Various bioreactors used as cell culture devices and artificial organs are known. Typically, the known bioreactors utilize hollow-fiber technology. An array of hollow-fiber reactors exists as filters, membrane oxygenators, plasma separators, and cell line producers.
Commonly, a bundle of small-diameter hollow, porous fibers are contained in a housing that is rigid and sealed. The bundle of fibers is stretched so that the individual fibers run in parallel to each other. The ends of the bundle are sealed at each end so that two compartments are formed: intrafiber that is within the lumens of the fibers and extrafiber that is outside the fibers but still within the housing.
A biological component is loaded into the extrafiber compartment, and a perfusate is typically pumped through the intrafiber compartment. A mass transfer from the intrafiber compartment across the fiber wall into the extrafiber compartment is dependent primarily on convection. During convection, also known as Starling flow, only a small fraction of the perfusate moves to the extrafiber compartment and then returns back to the intrafiber compartment. The driving force behind this phenomenon is a pressure gradient that develops during perfusion along a long axis of the bioreactor.
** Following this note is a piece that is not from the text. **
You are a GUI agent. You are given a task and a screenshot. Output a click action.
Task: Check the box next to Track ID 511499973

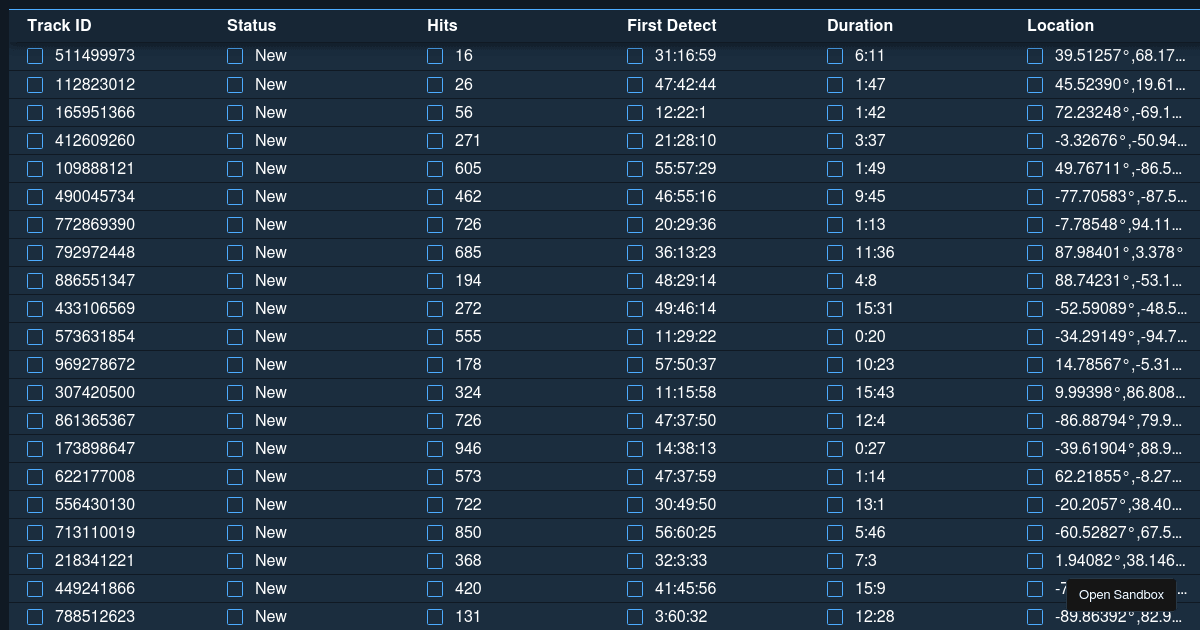pyautogui.click(x=35, y=56)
In the known hollow-fiber bioreactors, convection can be increased through the increase in the rate of axial flow.
However, when the conventional hollow-fiber bioreactor is seeded with a biological component, such as, cells, and used as an extracorporeal artificial organ, the rate of axial flow cannot be increased significantly without causing damage to blood cells (hemolysis) and biological component due to excessive sheering pressure.
A need therefore exists for a bioreactor, and a method therefore, that increases the mass transport across the fiber wall under low flow and low pressure conditions.